Insight and analysis on the data center space from industry thought leaders.
The Opportunities and Challenges of Long-term Data and Large-Scale Analytics
The secret to realizing the opportunities of petabyte-scale storage, and to overcoming its challenges, is to evolve from storing all data in the same way to storing different kinds of data in different ways, writes Jeff Flowers of SageCloud.
April 11, 2014
Jeff Flowers is CEO of SageCloud.
Data is growing at an unprecedented rate – some experts estimate by 60 to 70 percent per year. While companies look to turn big data into valuable insight, they are struggling with the best ways to effectively store, manage and use the data without increasing IT spend.
The Opportunity
While petabyte-scale data sets can be difficult to manage, these massive data sets also contain invaluable strategic information. This data – if readily accessible – can give businesses unique insight into patterns and trends not otherwise identifiable. For example, financial managers who seek to understand shifts in trading dynamics, or government policymakers who wish to better adapt to changing economic conditions, can benefit from the analysis of exceptionally large information sets, particularly when viewed over long periods of time.
The Challenges
The challenges for those who manage large data sets can be categorized into three areas: limited budgets; the demands of big data analytics and the emergence of new data types.
Limited Budgets
First, most IT professionals have flat budgets but are seeing a 60 to 70 percent growth in data per year. The disconnect means that storage requirements are using an ever-increasing portion of budget at the expense of other needs.
Data Analysis Demands
Alongside this growth, users of big data solutions are demanding faster access to more information over longer periods, challenging IT professionals to deliver information quickly at the very time budgets are under increasing scrutiny.
New Data Sources
Finally, the number of devices that collect and produce data is also increasing, with much of the new data in unstructured form including photos, video and audio. Unstructured data can be prohibitively expensive to store on traditional file systems. As a result, some organizations are choosing not to store and use the new data in order to avoid the cost – at the expense of leveraging the valuable analytic information it contains.
Adding to storage costs is the overhead of vendor lock-in, a dynamic in which buyers are wedded to the proprietary storage systems and high-margin pricing of a single vendor. This is a significant pain point for many buyers, and one leading to a shift towards an open storage architecture in which open-standards hardware and storage management software are purchased separately at competitive prices.
The Solution: Multi-tier, Object Storage and Open Standards
Realizing Cost Savings through a Multi-tier Strategy
The secret to realizing the opportunities of petabyte-scale storage, and to overcoming its challenges, is to evolve from storing all data in the same way to storing different kinds of data in different ways.

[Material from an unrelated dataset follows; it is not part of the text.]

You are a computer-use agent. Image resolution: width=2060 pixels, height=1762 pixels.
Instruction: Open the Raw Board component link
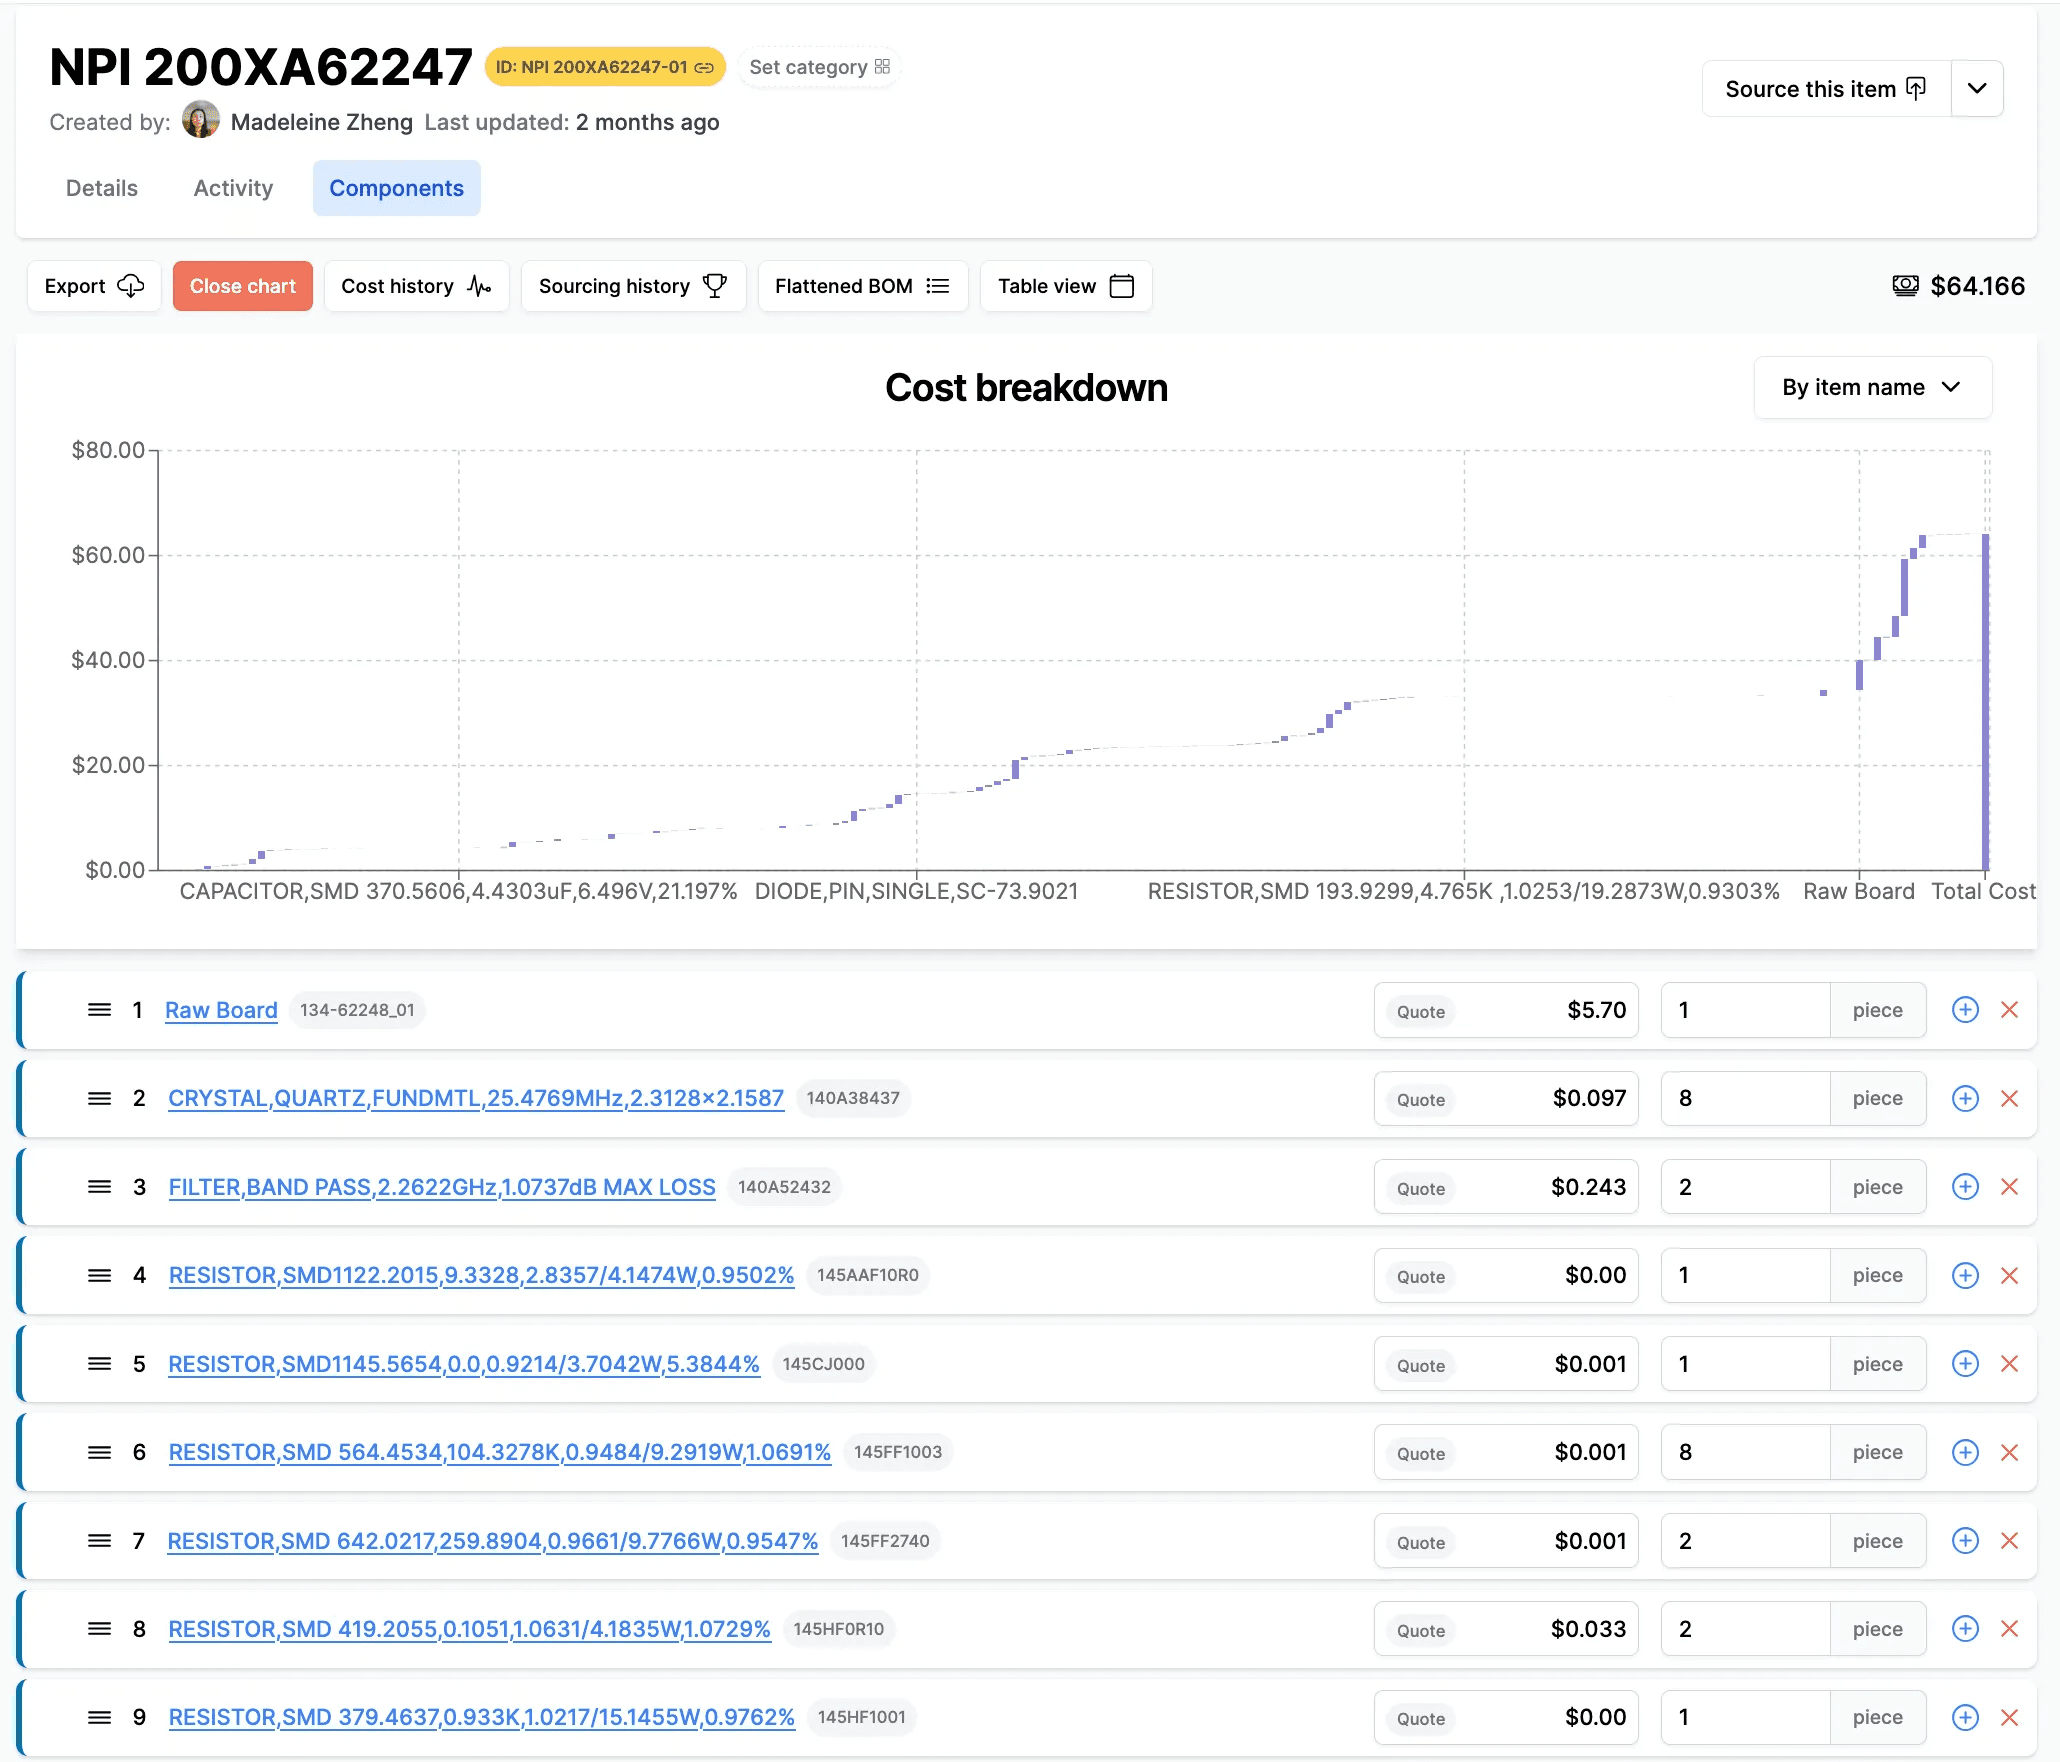point(221,1010)
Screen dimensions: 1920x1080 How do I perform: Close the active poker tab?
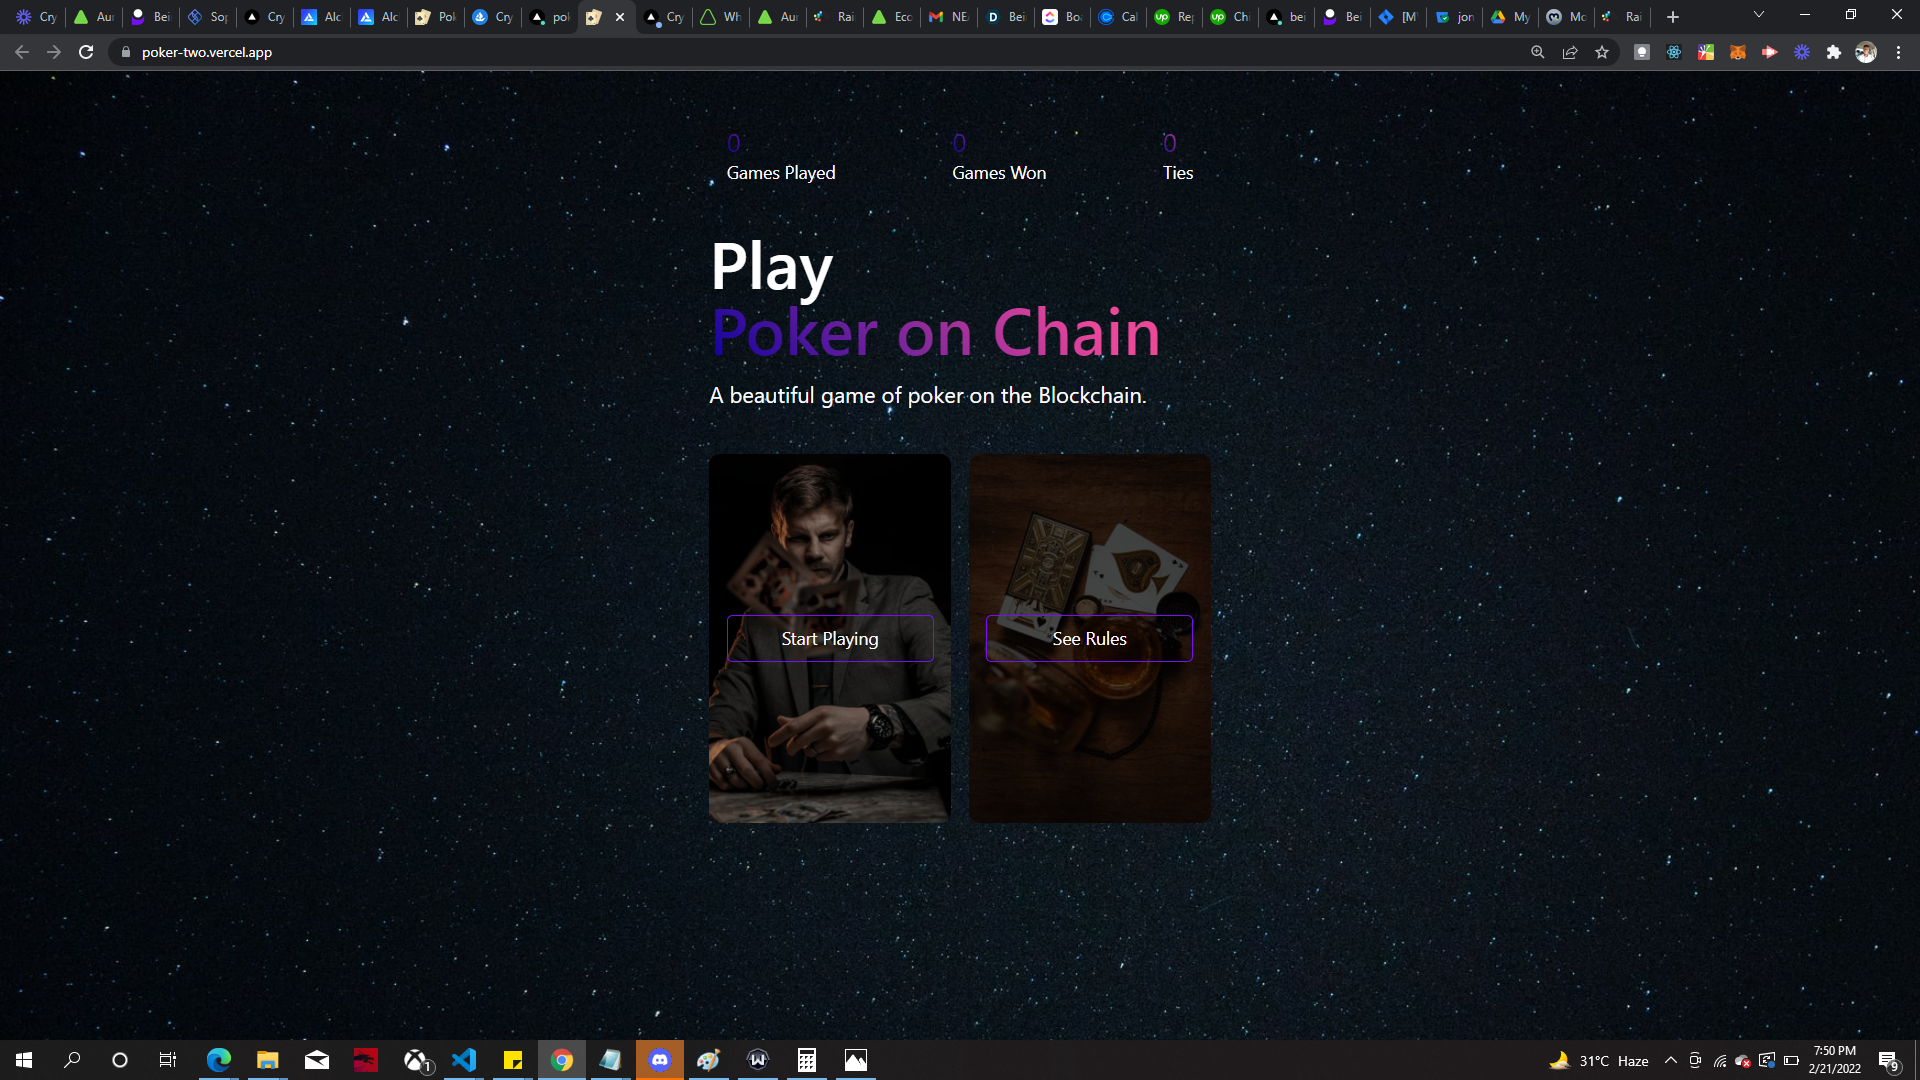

Although a multi-tiered strategy is already commonplace, until recently the model has been missing a true “cold storage” tier for retaining high volumes of data at the lowest possible TCO (total cost of ownership).
The emergence of disk-based, cold storage solutions changes the economics of the storage model dramatically. Companies using these systems can store data at one-tenth the cost of I/O-intensive storage, with the tradeoff of data access in 30 seconds instead of milliseconds. Still, with more than 70 percent of data accessed infrequently anyway, cold data storage is emerging as the most practical way for enterprises to manage data growth and take advantage of large-scale analytics.
Leveraging Object-based Storage
The solution to the rise of unstructured data is object-based storage, which allows businesses to store large volumes of structured and unstructured data on a common platform. Unlike file storage, object-based storage is infinitely scalable at a fraction of the cost.
Separation of Software and Hardware
While software is a big part of the solution to managing very large data sets, the role of open-standards hardware is also critical. Organizations like the Open Compute Project are driving new standards resulting in the availability of affordable, commodity hardware. The shift enables enterprises to purchase best-of-breed software and hardware separately for the first time – removing the pain point of vendor lock-in that is common with legacy storage systems.
Realizing the Opportunities of Long-term Data
With new technologies making the storage, access, and analysis of big data more achievable every year, enterprises are able to glean value from huge sets of seemingly unrelated data. By embracing the new technologies, these growing data sets can provide new insight into day-to day-business activities, revitalize the way that we manage our businesses and improve the bottom line.